Муся «очень любит», так же как Вернер. Для того, кто любит, нет смерти, потому что любовь есть абсолютное утверждение жизни. Абсолютным утверждением уничтожается абсолютное отрицание, любовью уничтожается смерть. Любовь есть жизнь; кто любит, тот жив, и поскольку любит, постольку жив, бессмертен — «воскрес из мертвых». Любовь не внешнее свойство, не сила души, а сама душа. Любовь не может не любить, душа не может не жить в любви не только будущей, загробной, но и теперешней, здешней вечной жизнью, которая есть не отвлеченное «бессмертие души», а реальное воскресение плоти и духа в совершенном единстве личности. Любовь не путь из этого мира в тот, а совершенное откровение того мира в этом — совершенное соединение двух миров. Любовь не есть познание Бога, любовь есть Бог.
Бог есть любовь, и пребывающий в любви пребывает в Боге, и Бог в нем.
«— А что вы сделали, Янсон?» — спрашивает Вернер эстонца, когда они вдвоем едут в карете на место казни.
«— Я хозяина резал ножом. Деньги крал.
По голосу казалось, что Янсон засыпает. В темноте Вернер нашел его вялую руку и пожал. Янсон так же вяло отобрал руку.
— Тебе страшно? — спросил Вернер.
— Я не хочу… Меня не надо вешать…
Они замолчали. Вернер снова нашел руку эстонца и крепко зажал ее между своими сухими и горячими ладонями. Лежала она неподвижно, дощечкой, но отобрать ее Янсон больше не пытался…
— Куда мы едем? — спросил вдруг Янсон.
Вернер ответил и крепче сжал руку эстонца. Хотелось сказать что-то особенно дружеское, ласковое, и уже любил он его так, как никого в жизни.
— Милый! Тебе, кажется, неудобно сидеть. Подвигайся сюда, ко мне.
Янсон помолчал и ответил:
— Ну, спасибо. Мне хорошо».
И потом в вагоне, когда все едут вместе, Янсон пробует курить, но не может и плачет, — «около него засуетились, Таня Ковальчук, обильно плача, гладила его по рукаву и поправляла свисавшие крылья облезлой шапки:
— Родненький ты мой. Миленький, да не плачь, да родненький же ты мой! Да несчастненький же ты мой!»
Полюбить, «как никого в жизни», такое грязное, тупое, злое животное — разве это возможно? Полюбить Янсона, воскресить Лазаря — два равные чуда. Для такой любви что значит смерть? Смерть, где твое жало? Ад, где твоя победа?
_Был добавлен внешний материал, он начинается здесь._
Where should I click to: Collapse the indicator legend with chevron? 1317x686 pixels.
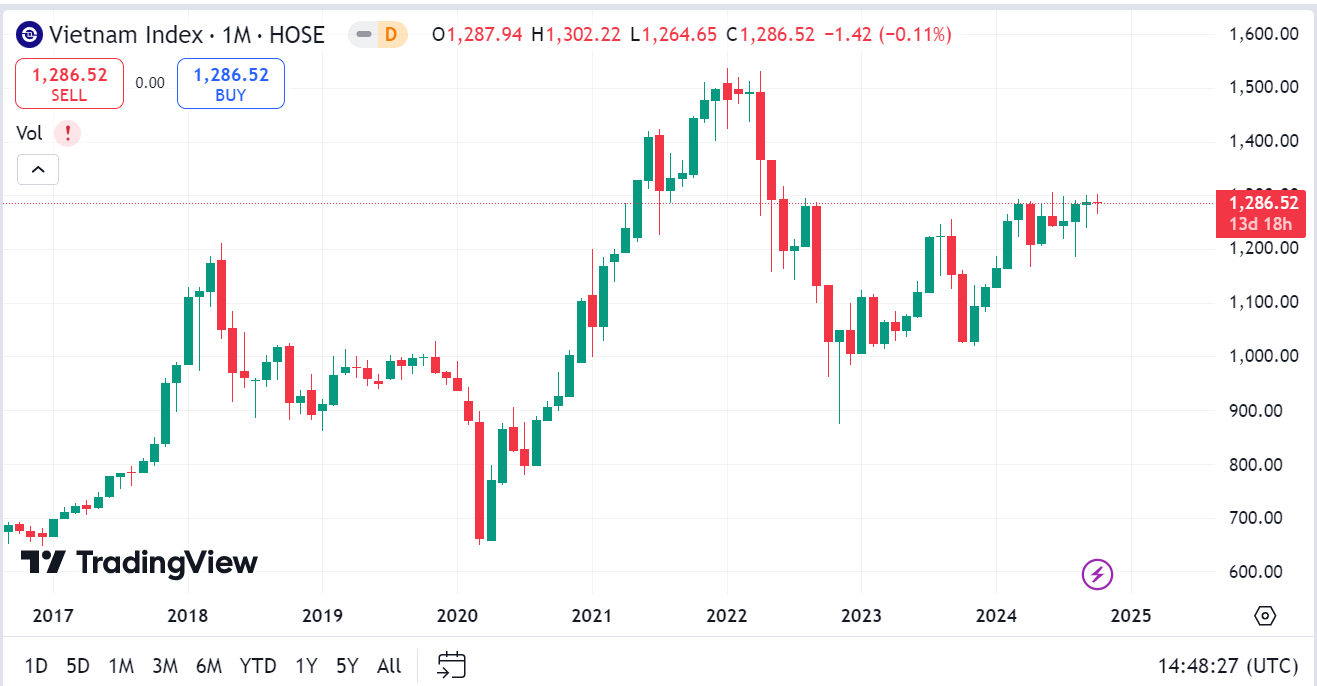click(x=38, y=170)
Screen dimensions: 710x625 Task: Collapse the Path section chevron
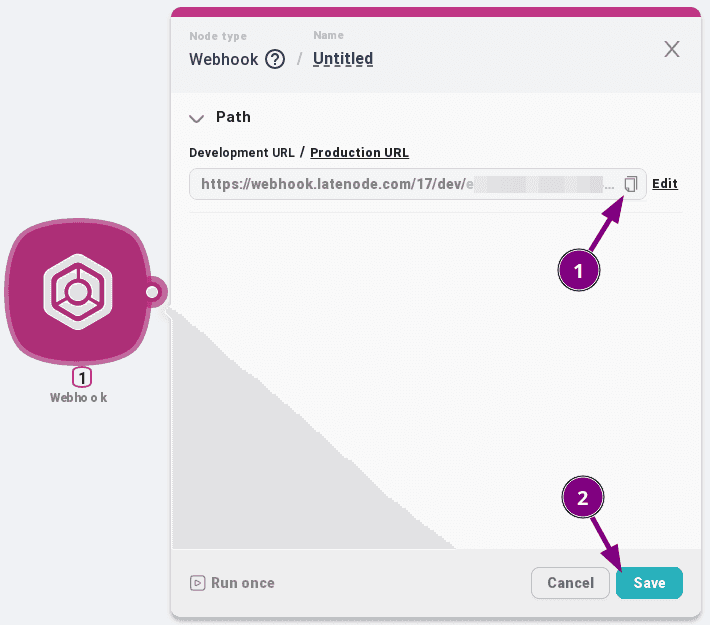tap(197, 118)
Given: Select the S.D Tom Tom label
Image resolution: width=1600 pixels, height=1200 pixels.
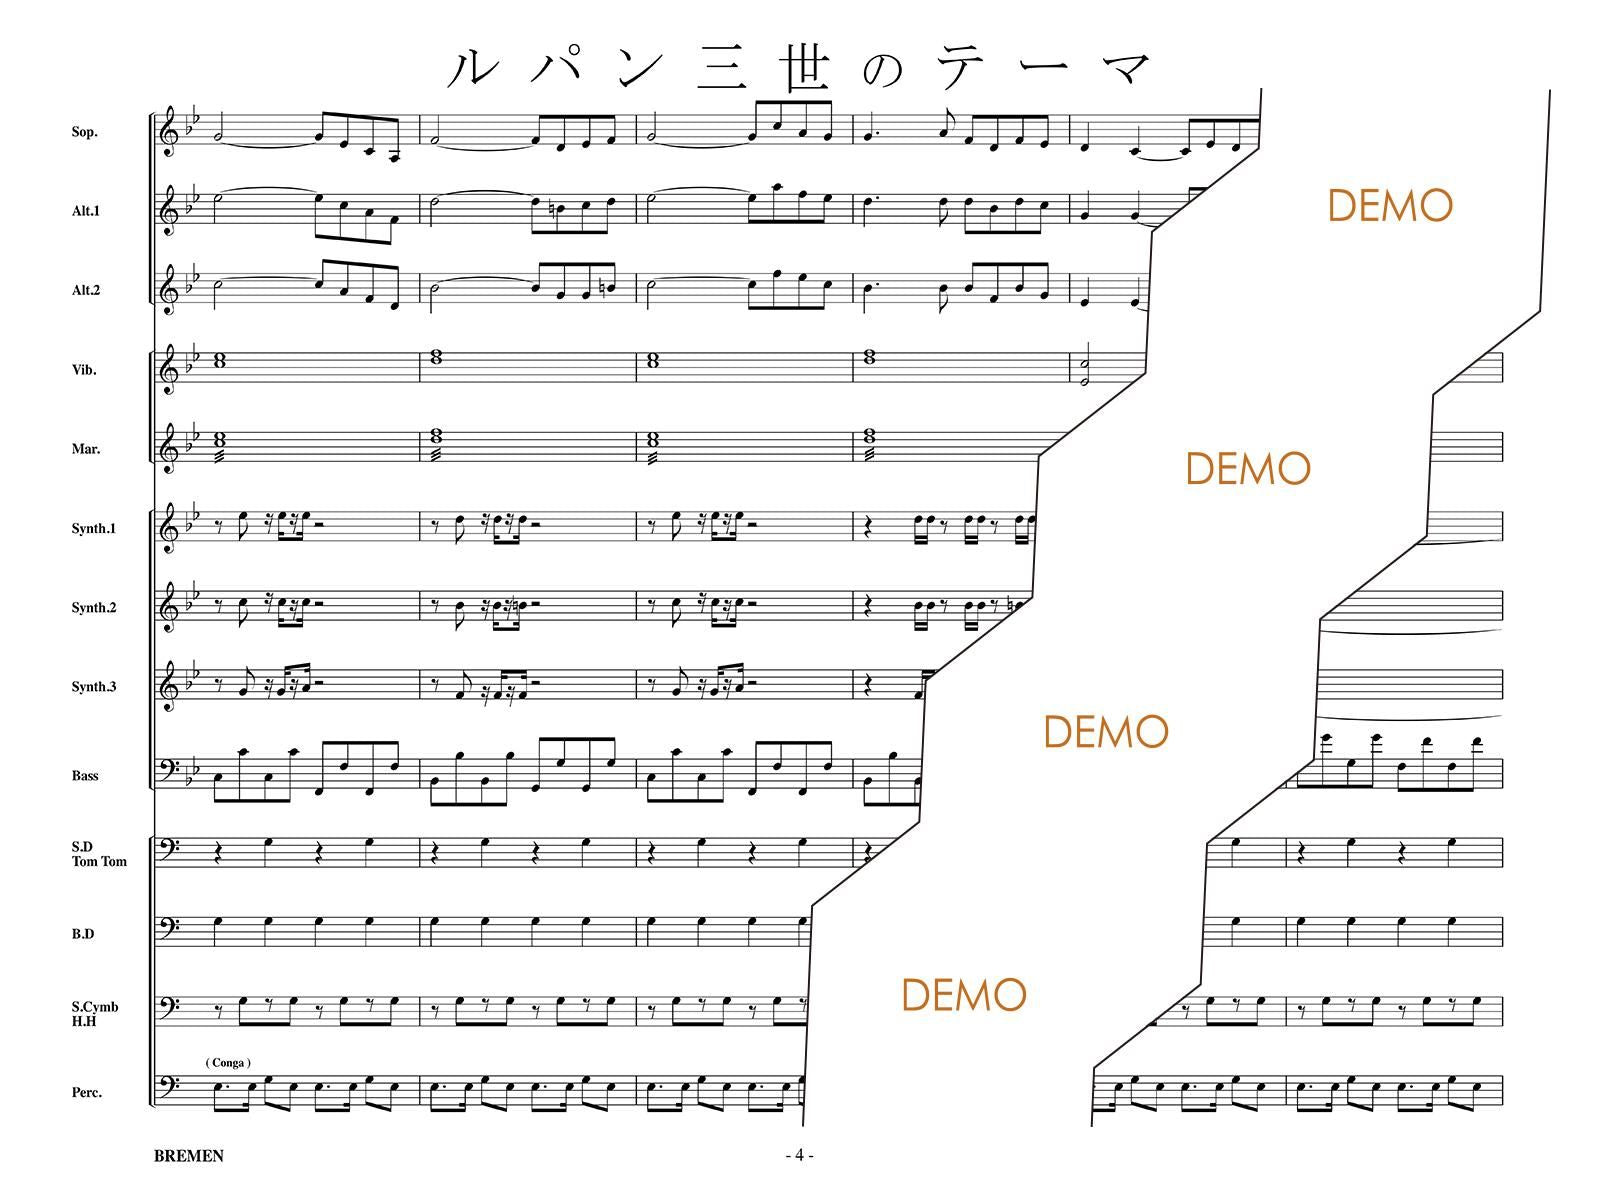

Любовь и есть сошествие в ад, победа над адом и смертью, воскресение — праздник из праздников.
Вернеру «казалось минутами, что они едут на какой-то праздник; странно, но почти все ехавшие на казнь ощущали то же и, наряду с тоскою и ужасом, радовались смутно тому необыкновенному, что сейчас произойдет».
На этом празднике вода слез претворяется в вино — вино радости новой.